Here are common FTP server return codes:

Code	Meaning
-----------------------------------
119	Terminal not available, will try mailbox
120	Service ready in n minutes
125	Data connection already open, transfer starting
150	File status OK, about to open data connection
151	User not local, will forward to <user>@<host>
152	User unknown, mail will be forwarded by the operator
200	Command OK.
211	System status or system help reply
212	Directory status
213	File status
214	Help message
220	Service ready for new user
221	Service closing telnet connection
225	Data connection open, no transfer in progress
226	Closing data connection; requested file action successful
227	Entering passive mode
230	User logged in, proceed
331	User name OK, need password
350	Requested file action pending further info
421	Service not available, try closing telnet connection
425	Cannot open data connection
426	Connection closed, transfer aborted
450	Requested file action not taken: file unavailable
530	Not logged in
532	Need account for storing files
550	Requested action not taken

An alternative to FTP client applications that use CLI, are friendlier applications that use GUI (Graphic User Interface).

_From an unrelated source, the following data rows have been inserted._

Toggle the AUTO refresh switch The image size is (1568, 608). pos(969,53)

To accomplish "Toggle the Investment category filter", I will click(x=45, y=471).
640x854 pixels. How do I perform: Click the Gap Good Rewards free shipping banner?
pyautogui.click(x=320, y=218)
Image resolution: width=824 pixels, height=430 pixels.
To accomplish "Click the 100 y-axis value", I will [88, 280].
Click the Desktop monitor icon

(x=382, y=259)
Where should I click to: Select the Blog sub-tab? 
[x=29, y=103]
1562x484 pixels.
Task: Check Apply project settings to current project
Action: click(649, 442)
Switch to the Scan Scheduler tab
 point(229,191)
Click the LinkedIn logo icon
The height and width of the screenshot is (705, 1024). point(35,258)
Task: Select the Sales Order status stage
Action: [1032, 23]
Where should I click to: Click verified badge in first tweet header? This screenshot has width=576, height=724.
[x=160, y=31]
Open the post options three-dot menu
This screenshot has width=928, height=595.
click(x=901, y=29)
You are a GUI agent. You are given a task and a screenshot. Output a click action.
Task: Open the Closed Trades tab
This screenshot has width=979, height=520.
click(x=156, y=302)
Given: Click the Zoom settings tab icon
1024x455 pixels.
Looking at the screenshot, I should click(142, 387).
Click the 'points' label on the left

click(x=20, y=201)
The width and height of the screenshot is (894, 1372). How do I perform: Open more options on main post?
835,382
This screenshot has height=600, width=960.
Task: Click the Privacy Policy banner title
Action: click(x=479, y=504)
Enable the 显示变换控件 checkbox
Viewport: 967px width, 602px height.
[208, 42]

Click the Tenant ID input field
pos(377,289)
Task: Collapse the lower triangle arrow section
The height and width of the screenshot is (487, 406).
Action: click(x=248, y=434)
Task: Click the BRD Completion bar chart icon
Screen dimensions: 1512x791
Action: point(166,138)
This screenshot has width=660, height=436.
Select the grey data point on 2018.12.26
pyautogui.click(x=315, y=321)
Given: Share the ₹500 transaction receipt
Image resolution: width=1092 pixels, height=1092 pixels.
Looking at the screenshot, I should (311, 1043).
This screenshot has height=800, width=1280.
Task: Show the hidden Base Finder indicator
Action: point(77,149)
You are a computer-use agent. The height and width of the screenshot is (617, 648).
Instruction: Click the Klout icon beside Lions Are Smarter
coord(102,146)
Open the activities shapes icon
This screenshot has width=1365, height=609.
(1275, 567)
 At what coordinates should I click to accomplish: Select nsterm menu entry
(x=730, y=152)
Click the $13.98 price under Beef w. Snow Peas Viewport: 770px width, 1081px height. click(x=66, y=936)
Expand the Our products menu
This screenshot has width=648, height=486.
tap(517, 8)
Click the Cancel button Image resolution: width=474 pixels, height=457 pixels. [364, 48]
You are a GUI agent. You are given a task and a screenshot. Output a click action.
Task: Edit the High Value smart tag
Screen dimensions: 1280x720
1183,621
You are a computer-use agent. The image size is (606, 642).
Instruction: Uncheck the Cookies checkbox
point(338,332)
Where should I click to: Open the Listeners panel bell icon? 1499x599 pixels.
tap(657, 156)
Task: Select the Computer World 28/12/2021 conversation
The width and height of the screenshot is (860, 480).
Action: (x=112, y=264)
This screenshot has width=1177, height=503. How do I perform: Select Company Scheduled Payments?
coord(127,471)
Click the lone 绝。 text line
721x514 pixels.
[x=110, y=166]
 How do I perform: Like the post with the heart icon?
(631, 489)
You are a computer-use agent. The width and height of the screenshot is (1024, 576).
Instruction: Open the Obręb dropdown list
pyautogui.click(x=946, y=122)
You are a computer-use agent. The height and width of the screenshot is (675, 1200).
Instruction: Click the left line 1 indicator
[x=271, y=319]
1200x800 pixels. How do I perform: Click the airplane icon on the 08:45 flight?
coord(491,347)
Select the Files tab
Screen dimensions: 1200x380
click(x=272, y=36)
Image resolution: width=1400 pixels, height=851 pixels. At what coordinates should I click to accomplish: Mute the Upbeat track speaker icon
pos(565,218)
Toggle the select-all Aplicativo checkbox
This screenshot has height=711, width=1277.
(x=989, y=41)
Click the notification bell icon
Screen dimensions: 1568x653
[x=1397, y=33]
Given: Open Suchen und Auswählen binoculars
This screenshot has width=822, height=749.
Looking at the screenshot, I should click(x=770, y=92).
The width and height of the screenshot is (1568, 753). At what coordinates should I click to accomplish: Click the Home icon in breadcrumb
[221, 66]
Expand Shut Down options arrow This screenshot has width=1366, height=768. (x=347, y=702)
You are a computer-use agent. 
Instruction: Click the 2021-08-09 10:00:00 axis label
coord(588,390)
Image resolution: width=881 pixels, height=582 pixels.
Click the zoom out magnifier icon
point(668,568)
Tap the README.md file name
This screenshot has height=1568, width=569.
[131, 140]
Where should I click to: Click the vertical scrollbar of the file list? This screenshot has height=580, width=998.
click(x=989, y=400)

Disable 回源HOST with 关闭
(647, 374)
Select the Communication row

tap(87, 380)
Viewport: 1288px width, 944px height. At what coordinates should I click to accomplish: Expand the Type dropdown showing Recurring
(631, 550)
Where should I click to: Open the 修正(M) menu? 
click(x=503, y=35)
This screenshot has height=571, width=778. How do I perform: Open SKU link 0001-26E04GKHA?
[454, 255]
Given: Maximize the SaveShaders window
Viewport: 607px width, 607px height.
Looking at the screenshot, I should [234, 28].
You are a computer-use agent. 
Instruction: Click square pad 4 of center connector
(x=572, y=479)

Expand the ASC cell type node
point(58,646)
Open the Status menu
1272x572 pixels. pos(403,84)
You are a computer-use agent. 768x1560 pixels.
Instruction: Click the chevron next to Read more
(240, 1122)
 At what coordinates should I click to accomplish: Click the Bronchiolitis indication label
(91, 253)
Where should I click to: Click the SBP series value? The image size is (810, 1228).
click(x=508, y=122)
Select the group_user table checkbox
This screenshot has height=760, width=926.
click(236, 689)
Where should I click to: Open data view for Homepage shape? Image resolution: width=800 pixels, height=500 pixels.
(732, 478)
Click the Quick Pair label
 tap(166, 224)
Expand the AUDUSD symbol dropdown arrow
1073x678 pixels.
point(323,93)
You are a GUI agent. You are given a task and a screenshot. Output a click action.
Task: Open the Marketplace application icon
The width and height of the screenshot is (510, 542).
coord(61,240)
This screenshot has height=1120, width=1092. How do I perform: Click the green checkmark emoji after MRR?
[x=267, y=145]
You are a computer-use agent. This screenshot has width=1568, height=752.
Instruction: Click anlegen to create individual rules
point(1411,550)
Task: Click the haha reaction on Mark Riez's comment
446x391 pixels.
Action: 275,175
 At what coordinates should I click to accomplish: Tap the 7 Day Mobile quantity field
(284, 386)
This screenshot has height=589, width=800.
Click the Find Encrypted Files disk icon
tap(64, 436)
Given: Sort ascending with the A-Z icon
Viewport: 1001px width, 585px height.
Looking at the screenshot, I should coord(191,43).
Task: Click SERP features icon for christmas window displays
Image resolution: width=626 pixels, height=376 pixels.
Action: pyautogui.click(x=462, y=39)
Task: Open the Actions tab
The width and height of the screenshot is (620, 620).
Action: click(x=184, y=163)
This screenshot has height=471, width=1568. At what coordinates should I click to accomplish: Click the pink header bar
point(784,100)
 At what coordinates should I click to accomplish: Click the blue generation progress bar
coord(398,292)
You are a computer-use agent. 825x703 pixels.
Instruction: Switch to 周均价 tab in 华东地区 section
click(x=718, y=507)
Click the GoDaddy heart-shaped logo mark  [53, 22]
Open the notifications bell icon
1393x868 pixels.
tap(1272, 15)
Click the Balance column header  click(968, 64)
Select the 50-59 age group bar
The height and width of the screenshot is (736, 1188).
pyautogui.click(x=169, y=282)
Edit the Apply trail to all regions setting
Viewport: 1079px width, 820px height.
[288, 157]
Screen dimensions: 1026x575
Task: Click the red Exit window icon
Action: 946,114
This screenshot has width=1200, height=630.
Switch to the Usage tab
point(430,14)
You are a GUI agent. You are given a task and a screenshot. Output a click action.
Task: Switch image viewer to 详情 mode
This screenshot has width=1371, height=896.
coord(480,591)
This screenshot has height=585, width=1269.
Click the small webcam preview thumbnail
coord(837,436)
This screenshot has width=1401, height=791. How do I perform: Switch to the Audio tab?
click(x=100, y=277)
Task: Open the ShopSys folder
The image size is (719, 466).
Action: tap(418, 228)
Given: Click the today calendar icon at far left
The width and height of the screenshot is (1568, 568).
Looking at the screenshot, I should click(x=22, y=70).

A web browser can be an FTP client.

Full Duplex Ethernet
A rarer version of Ethernet which is full duplex instead of half duplex.
function
A useful block of programming code performs meaningful work and returns the result. Functions can be named and then summoned forth by name when needed instead of being retyped. Functions are usually in this format: functionname(arguments), eg sum(3,6,11). Many API's have common and proprietary functions available for use. Common functions usually deal with math, date, time, or financial functions.

In OOP, functions are objects often appended with a name that refers to code to create a function, eg document.print. Such a function is called a method.
fuzzy logic

Logic based on multiple degrees of truth. Contrast this with Boolean logic which has two degrees of truth: true or false, i.e. 1 or 0. Fuzzy logic was introduced by Lotfi Zadeh of the University of California at Berkeley in the 1960s.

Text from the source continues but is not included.